__Selected extract__:
# Help!!



## lotsoftears57 (Aug 25, 2013)

I am 56 yrs female and all my life I have been a spender and I have nothing saved up for retirement etc. Part of this is due to me being diagnosed with Bi-Polar when I was 35 yrs old. From my youth/teens I would spend every nickle, dime and penny I had earn from chores and working after school at an Ice cream polar. I was also a kleptomaniac. stealing was my way of controlling my anxieties. I am a very hard worker and so is my husband. We have very poor credit due to not managing our money and not paying our bills on time etc. We are so in depth right now that it's affecting out marriage. So, now that I have gone through 2 marriage. I don't know how to begin and I have my Bi-polar under control at this point with the correct meds. I feel it's too late and my second marriage is not doing well due to not being able to manage our money. There is no bank that will lend us money and we owe a lot of money to everybody. So, I do I begin and I feel it's just too late at this point and time at my age. I am a substitute teacher and my current husband has been jumping from one job to another for the past 10 years and having many health issues. Please any suggestions so I can save myself and possibly my marriage. If we get divorce, I don't know how I will handle myself.:scratchhead:


----------



## tennisstar (Dec 19, 2011)

Do you have the qualifications to be a FT teacher or work at a higher paying job? What about your husband?
_Posted via Mobile Device_


----------



## MissFroggie (Sep 3, 2013)

Maybe you should talk to a therapist who specialises in financial problems. It is not uncommon for spending to be connected to unresolved emotional issues. A debt advisor could help get your current financial position into a more manageable place. The emotional attachment to buying and stealing needs to be addressed to fix this. All the best x


----------



## Thundarr (Jul 4, 2012)

lotsoftears57, this book by Dave Ramsey is really cheap and it's very good.

The Total Money Makeover: A Proven Plan for Financial Fitness: Dave Ramsey: 0020049024065: Amazon.com: Books


----------



## turnera (Jan 22, 2010)

I'd check with your city agencies for legal/financial aid, someone to help you guys work a budget and savings plan.


----------



## lotsoftears57 (Aug 25, 2013)

Thank you for all your feed backs. I have been having marital problems to the point of maybe divorce, which is in another part of this forum. I am just concern about me trying to make it on my own. With all this dept that I am in. I just don't know. so much stress and it's triggering me to not sleep well etc. This will eventually and may have started my Bi-polar to act up. It may have started already.


----------

__What the task asks__:
Update the part of the forum thread that opens with the words containing "Do you have" and closes with "(Sep 3, 2013)", substituting "credentials" for "qualifications". Rely solely on the forum thread and consult no other source.

[Collected data]
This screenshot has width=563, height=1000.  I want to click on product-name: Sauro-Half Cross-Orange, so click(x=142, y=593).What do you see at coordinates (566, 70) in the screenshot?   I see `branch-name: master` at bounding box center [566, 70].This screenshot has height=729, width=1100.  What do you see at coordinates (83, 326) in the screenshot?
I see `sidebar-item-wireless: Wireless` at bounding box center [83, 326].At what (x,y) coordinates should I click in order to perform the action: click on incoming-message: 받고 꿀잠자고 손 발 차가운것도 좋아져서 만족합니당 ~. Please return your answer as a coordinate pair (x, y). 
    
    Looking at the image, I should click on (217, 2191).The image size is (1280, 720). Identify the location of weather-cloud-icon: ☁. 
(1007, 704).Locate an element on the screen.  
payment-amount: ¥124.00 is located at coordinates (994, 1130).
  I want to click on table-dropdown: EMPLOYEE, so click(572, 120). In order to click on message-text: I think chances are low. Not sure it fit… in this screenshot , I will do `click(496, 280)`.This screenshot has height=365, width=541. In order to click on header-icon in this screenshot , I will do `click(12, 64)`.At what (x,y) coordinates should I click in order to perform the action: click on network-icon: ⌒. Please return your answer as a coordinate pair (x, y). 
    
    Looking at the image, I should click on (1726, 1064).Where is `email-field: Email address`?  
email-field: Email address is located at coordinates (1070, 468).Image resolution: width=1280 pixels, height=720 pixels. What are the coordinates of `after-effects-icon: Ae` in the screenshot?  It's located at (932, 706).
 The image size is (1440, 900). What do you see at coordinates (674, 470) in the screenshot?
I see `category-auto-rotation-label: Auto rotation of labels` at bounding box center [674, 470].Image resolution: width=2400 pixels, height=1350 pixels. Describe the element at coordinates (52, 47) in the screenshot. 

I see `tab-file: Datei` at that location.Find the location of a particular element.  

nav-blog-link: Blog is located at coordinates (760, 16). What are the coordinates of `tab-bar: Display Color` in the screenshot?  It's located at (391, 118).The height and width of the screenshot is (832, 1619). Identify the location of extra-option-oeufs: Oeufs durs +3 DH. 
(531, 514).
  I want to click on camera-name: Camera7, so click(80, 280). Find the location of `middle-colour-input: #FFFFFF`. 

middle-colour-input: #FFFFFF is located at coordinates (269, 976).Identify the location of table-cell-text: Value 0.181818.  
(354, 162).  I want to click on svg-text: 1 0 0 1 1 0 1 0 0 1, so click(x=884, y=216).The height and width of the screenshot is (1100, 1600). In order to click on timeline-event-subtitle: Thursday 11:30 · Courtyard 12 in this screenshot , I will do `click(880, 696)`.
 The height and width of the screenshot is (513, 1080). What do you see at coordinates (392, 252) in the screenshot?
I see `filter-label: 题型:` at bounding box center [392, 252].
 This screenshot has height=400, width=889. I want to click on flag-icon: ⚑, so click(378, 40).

__Solution to the exercise__:
Do you have the credentials to be a FT teacher or work at a higher paying job? What about your husband?
_Posted via Mobile Device_


----------



## MissFroggie (Sep 3, 2013)